### Task description:
Pull every line containing "agent" from the listing.

### Dataset excerpts:
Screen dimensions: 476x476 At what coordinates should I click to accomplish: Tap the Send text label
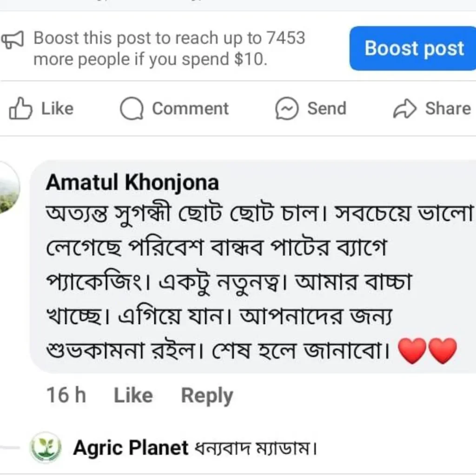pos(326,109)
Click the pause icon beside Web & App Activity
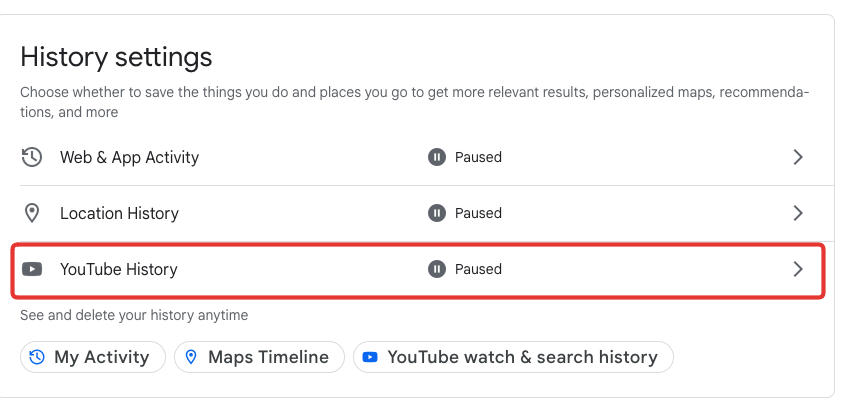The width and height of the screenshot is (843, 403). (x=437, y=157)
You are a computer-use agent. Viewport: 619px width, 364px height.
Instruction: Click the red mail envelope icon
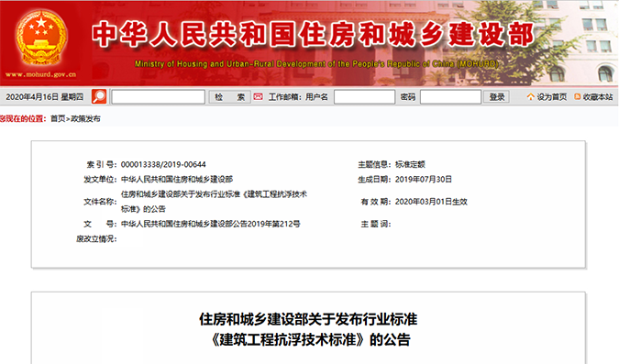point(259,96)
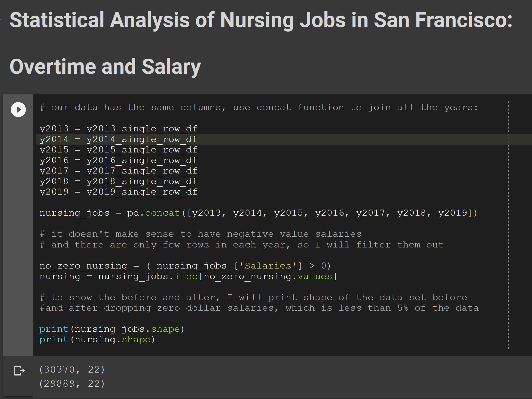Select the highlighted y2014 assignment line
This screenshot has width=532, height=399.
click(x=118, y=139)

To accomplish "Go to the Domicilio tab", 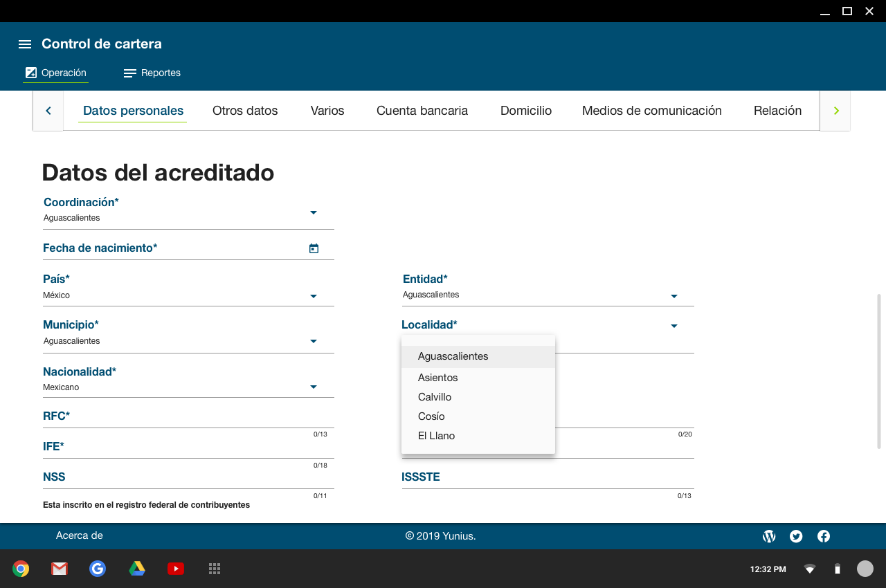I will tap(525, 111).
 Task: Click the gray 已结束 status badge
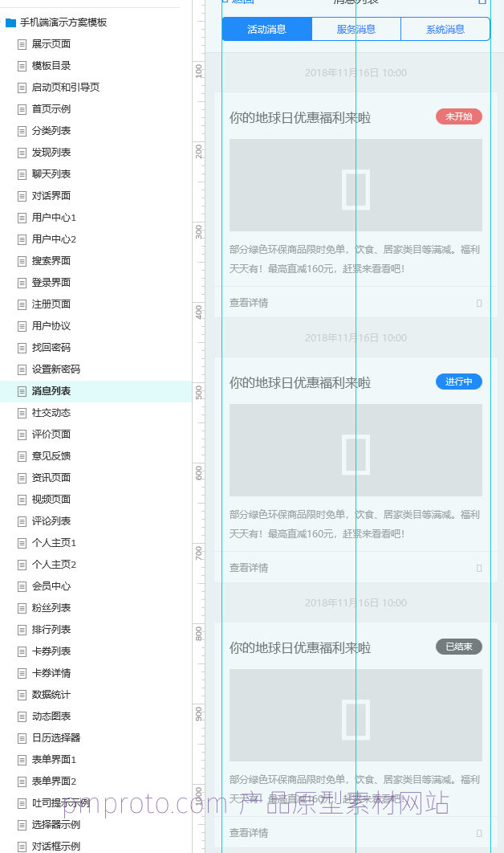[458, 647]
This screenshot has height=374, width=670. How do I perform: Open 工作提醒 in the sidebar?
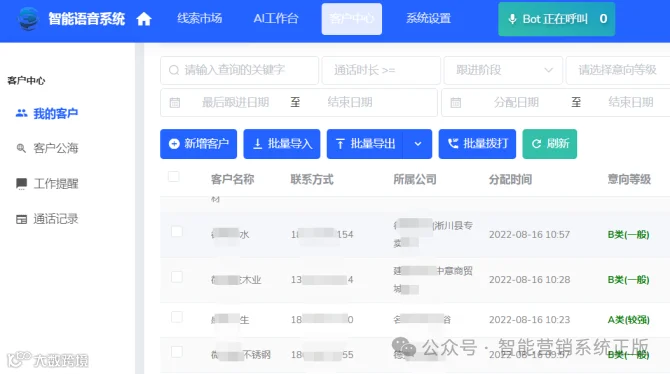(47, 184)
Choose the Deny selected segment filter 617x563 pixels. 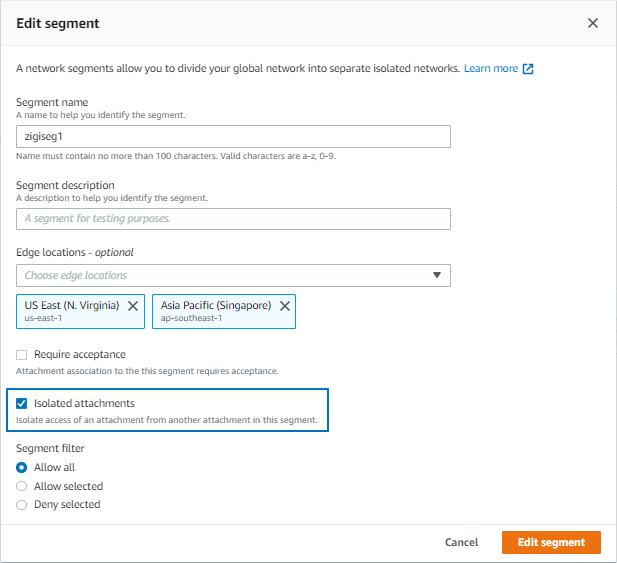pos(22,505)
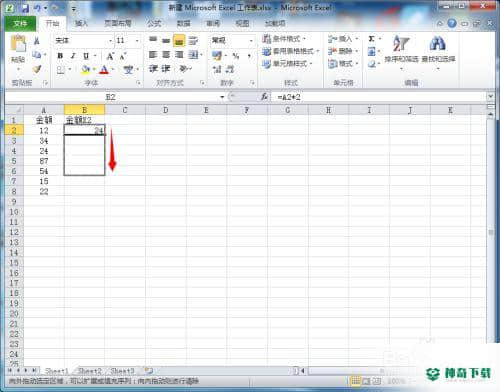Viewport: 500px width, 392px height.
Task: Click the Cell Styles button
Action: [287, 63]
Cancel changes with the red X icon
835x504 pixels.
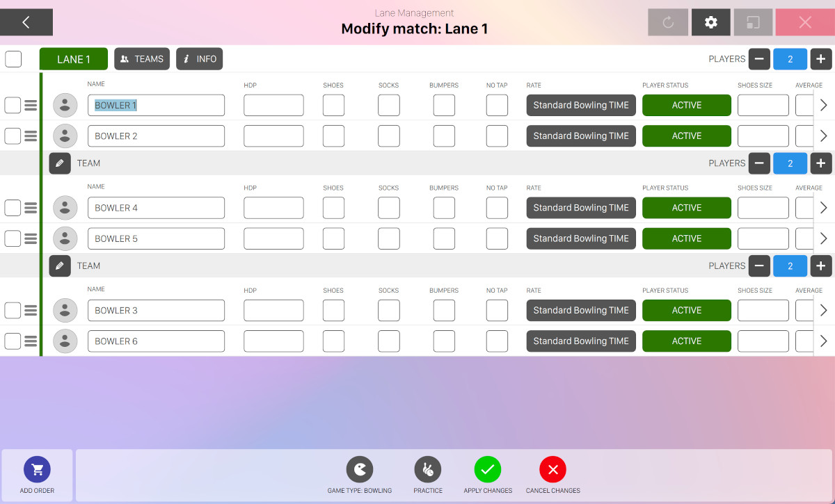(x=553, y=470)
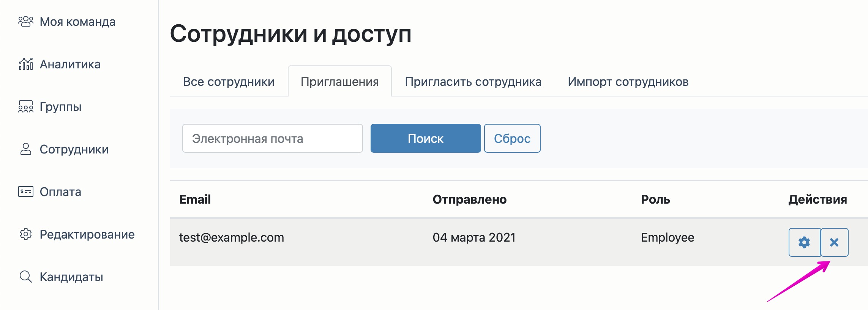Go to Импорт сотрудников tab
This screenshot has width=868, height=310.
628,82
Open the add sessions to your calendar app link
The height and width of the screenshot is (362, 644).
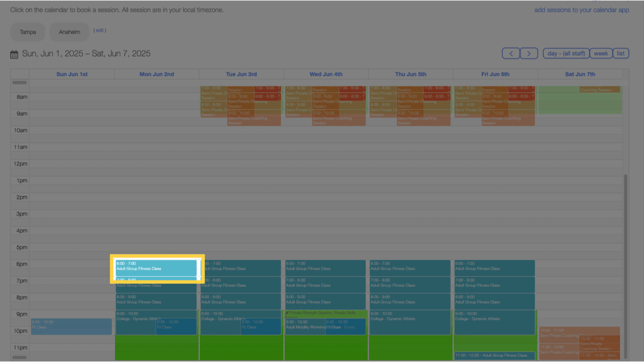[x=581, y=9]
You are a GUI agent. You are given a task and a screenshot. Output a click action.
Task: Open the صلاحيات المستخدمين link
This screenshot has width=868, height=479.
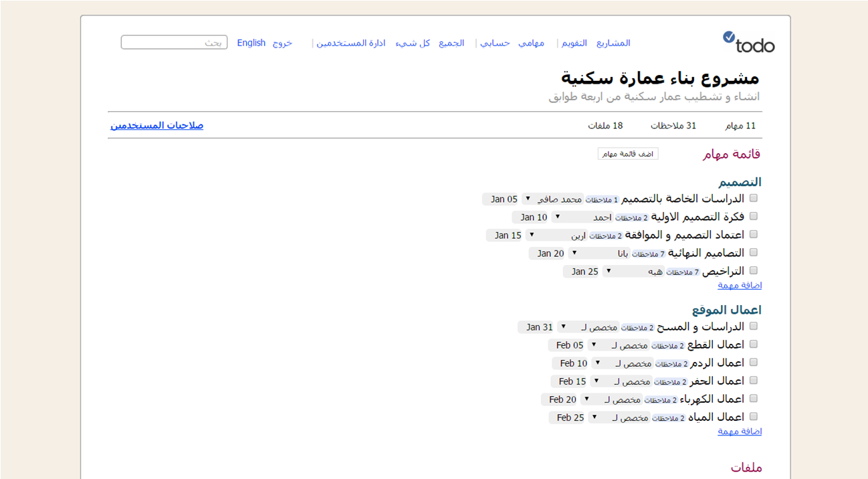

### Result of this exercise:
You are a computer-use agent. Viewport: 619px width, 364px height.
You are a GUI agent. You are given a task and a screenshot. Output a click action.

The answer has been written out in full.